[What this task involves] Where a line holds the word "target", copy that line from the data below.

(Dataset begins)

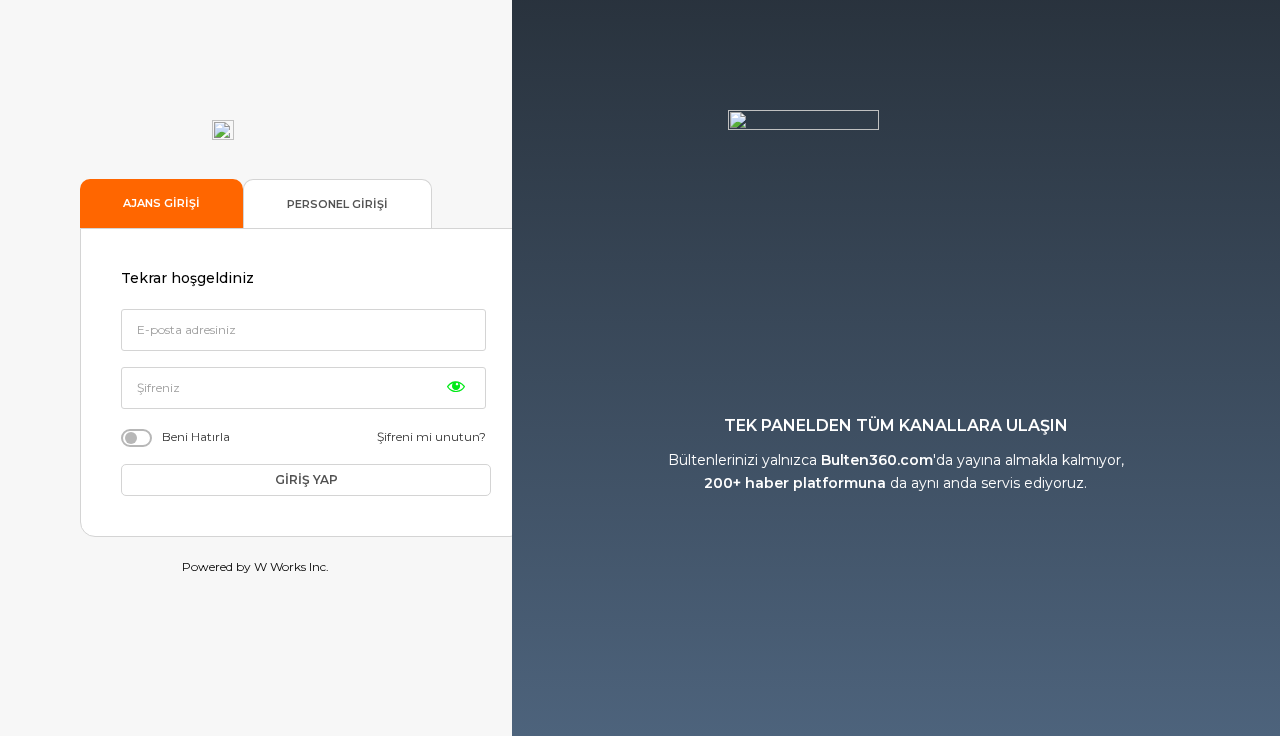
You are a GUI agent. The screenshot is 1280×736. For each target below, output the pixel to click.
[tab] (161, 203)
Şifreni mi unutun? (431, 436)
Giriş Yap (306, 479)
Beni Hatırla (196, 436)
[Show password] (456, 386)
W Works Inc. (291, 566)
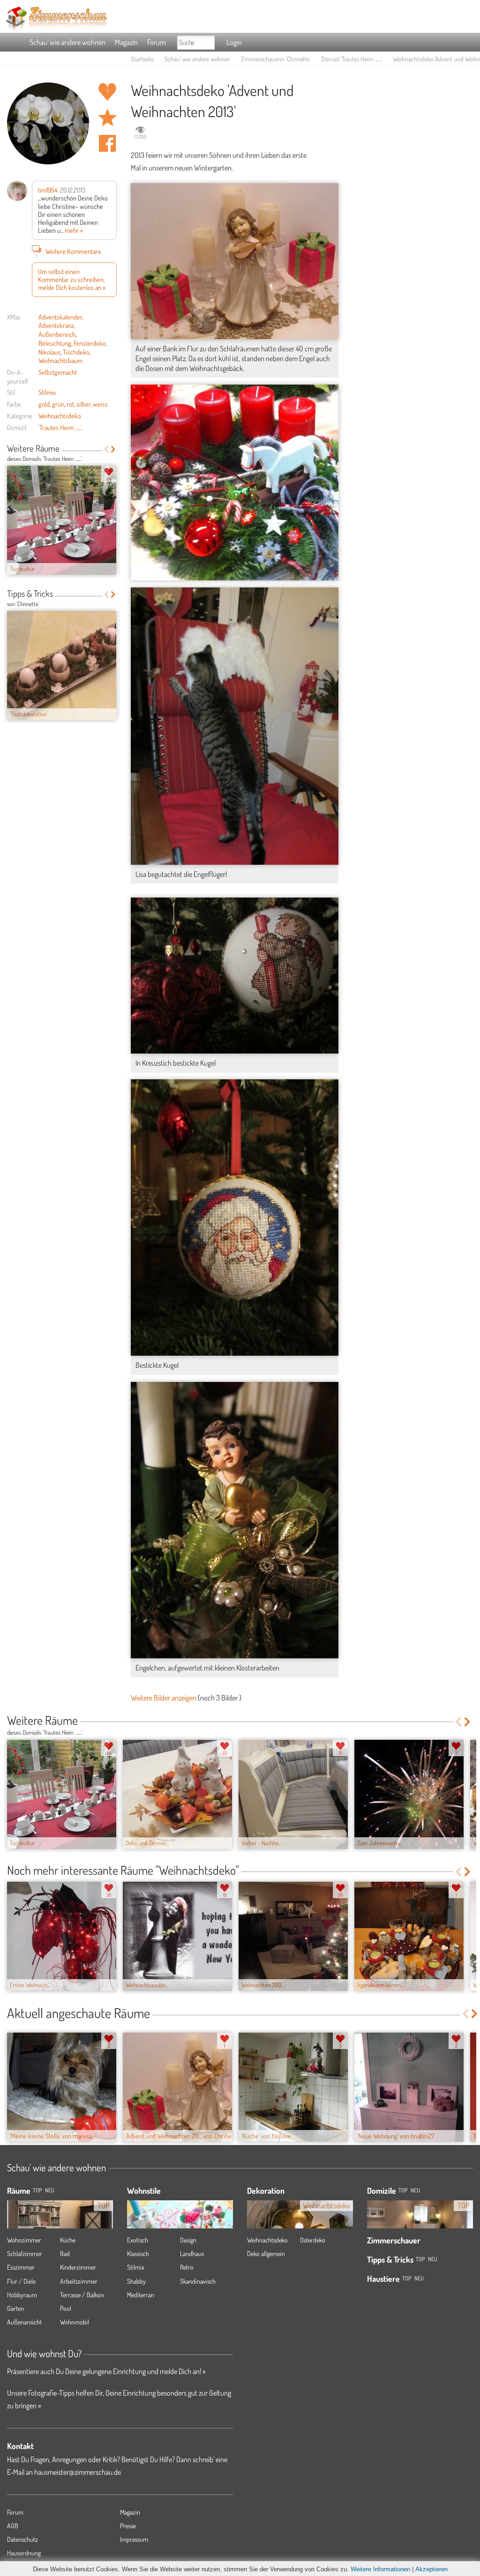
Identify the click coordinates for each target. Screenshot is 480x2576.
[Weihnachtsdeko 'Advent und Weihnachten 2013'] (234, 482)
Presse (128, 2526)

(Dataset ends)

[Exercise result]
You are a GUI agent. The screenshot is 1280×736. For each target below, output the pixel to click.
Identify the click coordinates for each target. Screenshot is 480x2576.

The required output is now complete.